導入を検討するきっかけとなったWebアクセス制御機能は両ツールにありましたので、最終的に「MaLion」を選定したポイントとして次の3点が挙げられます。搭載機能が豊富であり、様々な視点でPC操作監視を行うことができるため、今後末長く使い続けていくには良いツールだと思いました。

導入の決め手
  • WindowsとMacの両PC管理に対応していた点

    漫画の印刷データや電子書籍などのコンテンツデータはWindows環境での作業が多い一方、書籍や雑誌など一般的なDTPの印刷データはMac環境での作業が多い。そのため生産部門のPCはWindowsとMacの両PCが混在している。「MaLion」は、WindowsとMacの両PCを一元管理できるため、弊社PC環境の管理には適していた。

  • 外部デバイス監視やIT資産管理などの有益な機能にも対応していた点

    USBメモリの利用制限やIT資産管理のシステム化も近い将来実現したいと考えていた。「MaLion」にはこのような弊社にとって潜在的に必要としている機能も備わっており、将来的にも有効活用できそうなツールであると感じた。

  • 各種操作監視機能を都度購入するよりもコストパフォーマンスが良かった点

    「MaLion」は、比較検討したもう一方のツールよりも値段は高かったものの、標準機能として各種操作監視機能やIT資産管理機能が揃っているため、機能の充実度を踏まえると、むしろコストパフォーマンスの高いツールであると感じた。

導入の状況

WindowsとMac端末の合計150台に導入

導入状況について教えてください。

本社と習志野工場を併せ、合計150台のクライアントPCを「MaLion」で一元管理しています。運用管理は計算課のスタッフ2名で行っています。
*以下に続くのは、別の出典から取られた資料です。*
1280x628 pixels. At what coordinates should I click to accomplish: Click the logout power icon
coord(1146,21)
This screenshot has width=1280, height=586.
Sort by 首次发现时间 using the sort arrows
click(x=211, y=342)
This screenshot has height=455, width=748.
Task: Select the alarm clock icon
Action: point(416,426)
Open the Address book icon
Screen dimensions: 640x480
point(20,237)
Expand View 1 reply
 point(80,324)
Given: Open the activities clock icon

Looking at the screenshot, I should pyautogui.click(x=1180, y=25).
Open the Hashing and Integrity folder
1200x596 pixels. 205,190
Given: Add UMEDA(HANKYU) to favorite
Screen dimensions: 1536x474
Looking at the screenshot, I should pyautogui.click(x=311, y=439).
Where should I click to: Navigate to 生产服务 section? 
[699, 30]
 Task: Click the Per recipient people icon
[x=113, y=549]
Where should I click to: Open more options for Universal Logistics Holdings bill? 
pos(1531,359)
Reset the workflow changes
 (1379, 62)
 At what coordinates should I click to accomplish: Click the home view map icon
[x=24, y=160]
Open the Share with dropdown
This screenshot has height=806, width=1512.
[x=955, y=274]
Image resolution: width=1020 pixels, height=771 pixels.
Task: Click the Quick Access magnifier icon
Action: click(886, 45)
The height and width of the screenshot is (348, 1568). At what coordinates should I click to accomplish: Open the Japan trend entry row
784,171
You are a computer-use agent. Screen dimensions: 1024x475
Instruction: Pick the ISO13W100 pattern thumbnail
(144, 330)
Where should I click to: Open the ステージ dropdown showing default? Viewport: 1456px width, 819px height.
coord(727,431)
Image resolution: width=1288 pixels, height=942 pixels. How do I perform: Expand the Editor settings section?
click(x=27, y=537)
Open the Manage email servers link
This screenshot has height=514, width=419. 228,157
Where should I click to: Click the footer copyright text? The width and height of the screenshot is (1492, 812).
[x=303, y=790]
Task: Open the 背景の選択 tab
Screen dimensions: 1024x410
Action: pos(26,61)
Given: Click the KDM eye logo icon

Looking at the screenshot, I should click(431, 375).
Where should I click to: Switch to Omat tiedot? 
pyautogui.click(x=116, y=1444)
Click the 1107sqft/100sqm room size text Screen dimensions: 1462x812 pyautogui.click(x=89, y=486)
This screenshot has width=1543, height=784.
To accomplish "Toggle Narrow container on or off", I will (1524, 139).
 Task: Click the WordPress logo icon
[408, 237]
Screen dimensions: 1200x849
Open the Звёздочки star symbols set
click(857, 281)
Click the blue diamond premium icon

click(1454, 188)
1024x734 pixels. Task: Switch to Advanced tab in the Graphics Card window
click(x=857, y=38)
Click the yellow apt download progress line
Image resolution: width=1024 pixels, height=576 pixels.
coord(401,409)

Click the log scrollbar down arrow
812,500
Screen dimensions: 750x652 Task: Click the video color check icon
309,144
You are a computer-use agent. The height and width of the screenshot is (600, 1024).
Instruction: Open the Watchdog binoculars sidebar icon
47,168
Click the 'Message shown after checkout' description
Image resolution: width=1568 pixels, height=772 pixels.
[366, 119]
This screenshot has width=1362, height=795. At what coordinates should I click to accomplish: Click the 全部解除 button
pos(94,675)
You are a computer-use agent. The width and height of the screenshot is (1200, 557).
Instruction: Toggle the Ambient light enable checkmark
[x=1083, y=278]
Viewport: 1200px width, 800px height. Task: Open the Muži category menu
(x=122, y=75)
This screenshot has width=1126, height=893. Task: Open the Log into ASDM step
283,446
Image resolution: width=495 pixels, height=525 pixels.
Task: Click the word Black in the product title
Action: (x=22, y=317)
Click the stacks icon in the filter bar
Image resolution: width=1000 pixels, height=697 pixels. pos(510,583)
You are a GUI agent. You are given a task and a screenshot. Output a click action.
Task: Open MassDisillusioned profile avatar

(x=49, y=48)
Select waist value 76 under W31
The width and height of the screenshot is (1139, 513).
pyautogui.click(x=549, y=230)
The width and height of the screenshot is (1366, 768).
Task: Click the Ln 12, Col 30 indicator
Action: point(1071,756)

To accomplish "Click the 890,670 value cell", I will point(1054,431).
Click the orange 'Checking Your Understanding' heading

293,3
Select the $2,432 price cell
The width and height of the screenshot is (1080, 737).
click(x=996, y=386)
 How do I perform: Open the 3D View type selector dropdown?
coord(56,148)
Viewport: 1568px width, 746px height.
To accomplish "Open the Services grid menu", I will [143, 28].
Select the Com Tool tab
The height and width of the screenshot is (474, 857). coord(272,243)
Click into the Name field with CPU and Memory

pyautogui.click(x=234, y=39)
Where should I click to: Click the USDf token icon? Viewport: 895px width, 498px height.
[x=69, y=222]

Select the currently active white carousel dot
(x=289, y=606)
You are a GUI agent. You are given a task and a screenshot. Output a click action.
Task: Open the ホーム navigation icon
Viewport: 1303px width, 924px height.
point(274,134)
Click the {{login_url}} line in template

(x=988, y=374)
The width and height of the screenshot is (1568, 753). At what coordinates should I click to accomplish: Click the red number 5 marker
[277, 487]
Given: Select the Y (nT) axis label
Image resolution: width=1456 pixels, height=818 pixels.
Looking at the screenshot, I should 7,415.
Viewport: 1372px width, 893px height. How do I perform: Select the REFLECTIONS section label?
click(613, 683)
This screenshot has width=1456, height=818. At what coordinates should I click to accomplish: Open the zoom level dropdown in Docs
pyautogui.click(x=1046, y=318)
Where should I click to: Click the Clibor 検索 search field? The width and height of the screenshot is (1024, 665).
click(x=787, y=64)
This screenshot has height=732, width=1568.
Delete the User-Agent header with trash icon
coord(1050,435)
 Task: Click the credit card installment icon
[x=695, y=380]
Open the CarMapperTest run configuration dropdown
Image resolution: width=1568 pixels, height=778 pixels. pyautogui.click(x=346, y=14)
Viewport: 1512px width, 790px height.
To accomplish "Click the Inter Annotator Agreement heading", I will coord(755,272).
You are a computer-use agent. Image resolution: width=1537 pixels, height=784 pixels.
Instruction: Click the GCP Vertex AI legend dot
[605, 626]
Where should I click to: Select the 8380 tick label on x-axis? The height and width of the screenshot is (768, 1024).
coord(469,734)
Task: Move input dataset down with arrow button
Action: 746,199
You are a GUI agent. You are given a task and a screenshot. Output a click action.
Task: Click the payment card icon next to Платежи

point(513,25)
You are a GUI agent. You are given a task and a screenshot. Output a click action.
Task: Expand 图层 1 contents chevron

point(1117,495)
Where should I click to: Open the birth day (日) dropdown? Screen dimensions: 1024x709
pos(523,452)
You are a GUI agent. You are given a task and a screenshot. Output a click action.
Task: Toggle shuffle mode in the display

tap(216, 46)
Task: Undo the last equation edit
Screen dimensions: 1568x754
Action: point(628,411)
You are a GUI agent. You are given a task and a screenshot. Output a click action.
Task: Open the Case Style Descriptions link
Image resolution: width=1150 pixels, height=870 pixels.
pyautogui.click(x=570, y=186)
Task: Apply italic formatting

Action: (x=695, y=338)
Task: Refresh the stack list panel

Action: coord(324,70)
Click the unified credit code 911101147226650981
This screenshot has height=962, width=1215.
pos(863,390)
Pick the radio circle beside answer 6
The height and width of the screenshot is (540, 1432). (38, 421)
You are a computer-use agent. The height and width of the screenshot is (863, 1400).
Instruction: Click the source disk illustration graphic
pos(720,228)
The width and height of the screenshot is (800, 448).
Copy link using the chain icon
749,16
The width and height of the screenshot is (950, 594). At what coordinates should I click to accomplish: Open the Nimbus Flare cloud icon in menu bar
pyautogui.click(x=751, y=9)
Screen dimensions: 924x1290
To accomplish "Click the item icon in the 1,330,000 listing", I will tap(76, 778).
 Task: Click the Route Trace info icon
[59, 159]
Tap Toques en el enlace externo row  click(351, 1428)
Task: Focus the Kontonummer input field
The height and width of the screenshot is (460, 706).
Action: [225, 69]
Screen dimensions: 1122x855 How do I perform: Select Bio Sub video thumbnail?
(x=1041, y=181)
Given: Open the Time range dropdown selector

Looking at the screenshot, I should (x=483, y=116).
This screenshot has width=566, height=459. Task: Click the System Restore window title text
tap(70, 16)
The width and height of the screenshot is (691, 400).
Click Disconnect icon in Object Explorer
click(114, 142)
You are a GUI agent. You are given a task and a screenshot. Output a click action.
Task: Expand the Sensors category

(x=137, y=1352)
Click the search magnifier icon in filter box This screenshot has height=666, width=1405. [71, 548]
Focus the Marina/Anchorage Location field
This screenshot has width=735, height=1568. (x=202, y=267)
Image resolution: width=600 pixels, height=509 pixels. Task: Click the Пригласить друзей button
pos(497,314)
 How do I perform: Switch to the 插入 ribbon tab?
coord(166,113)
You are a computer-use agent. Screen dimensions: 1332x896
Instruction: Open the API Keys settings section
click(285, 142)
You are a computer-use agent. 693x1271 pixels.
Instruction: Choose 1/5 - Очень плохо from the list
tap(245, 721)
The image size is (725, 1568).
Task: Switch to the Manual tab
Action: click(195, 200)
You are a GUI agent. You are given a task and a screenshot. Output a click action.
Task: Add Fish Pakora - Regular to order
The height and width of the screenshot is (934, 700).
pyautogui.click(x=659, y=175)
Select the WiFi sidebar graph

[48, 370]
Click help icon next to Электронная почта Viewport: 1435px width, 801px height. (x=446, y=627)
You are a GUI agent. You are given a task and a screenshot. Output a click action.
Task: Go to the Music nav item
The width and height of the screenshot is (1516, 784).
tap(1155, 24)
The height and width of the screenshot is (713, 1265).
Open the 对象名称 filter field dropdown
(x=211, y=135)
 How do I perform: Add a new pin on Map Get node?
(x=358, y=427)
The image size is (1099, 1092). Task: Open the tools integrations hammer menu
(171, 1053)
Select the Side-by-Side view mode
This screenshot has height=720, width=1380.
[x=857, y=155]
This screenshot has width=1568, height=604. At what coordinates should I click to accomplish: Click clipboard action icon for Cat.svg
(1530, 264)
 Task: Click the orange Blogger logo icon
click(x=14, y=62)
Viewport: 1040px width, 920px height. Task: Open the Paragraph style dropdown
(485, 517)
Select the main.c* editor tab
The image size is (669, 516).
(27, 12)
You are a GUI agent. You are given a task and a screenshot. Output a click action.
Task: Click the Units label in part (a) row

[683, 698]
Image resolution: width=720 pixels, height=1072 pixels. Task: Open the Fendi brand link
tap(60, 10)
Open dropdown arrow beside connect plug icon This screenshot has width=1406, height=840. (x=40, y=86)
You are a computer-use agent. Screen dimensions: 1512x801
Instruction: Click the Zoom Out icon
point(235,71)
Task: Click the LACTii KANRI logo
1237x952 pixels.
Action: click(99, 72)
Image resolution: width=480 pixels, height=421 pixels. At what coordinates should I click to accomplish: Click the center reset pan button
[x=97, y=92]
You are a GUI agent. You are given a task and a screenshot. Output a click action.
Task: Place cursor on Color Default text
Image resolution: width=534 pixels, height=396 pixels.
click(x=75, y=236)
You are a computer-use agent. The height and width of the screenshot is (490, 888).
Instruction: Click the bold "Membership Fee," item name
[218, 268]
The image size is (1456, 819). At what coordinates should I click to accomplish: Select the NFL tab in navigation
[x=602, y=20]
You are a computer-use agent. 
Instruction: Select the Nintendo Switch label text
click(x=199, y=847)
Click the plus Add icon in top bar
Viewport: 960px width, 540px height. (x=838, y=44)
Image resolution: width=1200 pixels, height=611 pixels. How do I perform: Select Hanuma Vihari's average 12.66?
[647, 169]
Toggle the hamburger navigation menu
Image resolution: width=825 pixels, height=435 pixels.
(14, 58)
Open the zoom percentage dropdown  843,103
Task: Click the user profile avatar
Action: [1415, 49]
弊社のネットワークは、お客様の印刷データを取り扱う生産部門が利用する生産系のネットワークセグメントと、営業部門や管理部門など一般社員が利用する事務系のネットワークセグメントで構成されています。生産系のネットワークは情報漏洩リスクを最大限配慮し、特定の端末を除きWebアクセスやメール送受信といったインターネットの活用をネットワークスイッチ上で原則禁止しています。一方、事務系のネットワークは取引先とやり取りする上でメールやWebは欠かせませんので、インターネットの活用は原則許可しています。外部デバイスの接続も会社で支給したUSBメモリについては利用を許可しています。両ネットワークの運用ポリシーに沿った上で、ネットワーク機器の機能では補えない個々の端末の操作制御を「MaLion」を利用することで実現しています。

三晃印刷株式会社様 システム概要図

2014年3月に「MaLion」を購入。同年5月より本稼働をスタートさせた。ネットワークセグメントが2つあるため、中継サーバーは2台で運用している。またデータベースサーバーに管理コンソールもインストールしており、管理者はリモートデスクトップでサーバーにアクセスして運用管理を行っている(セキュリティBIレポートは未使用)。
生産系LANでは、特定サイトへのWebアクセスのみを許可するPCに「MaLion」を導入し、Webアクセスの制御を行っている。一方、事務系LANではすべてのPCに「MaLion」を導入し、様々な操作制御を行っている。

運用と効果

情報セキュリティに対する
従業員のリテラシーが大幅に向上

現在、どのようにご活用いただいていますでしょうか。また導入効果についてはいかがでしょうか。

まずWebアクセスの制御について、生産系ネットワークでは“導入の経緯”でも触れましたように、ネットワークスイッチの設定によって原則Webアクセスができない形になっています。ただ一部のソフトウェアの仕様上、インターネットへの接続が必要なPCについてのみ、「MaLion」を利用して該当するWebサイト以外はアクセスを禁止しています。事務系ネットワークでは、業務上必要がない上に情報漏洩リスクがあると判断されるWebサイトを弊社で独自に調査し、一部のPCを除きこれらのWebサイトへのアクセスを「MaLion」で禁止しています。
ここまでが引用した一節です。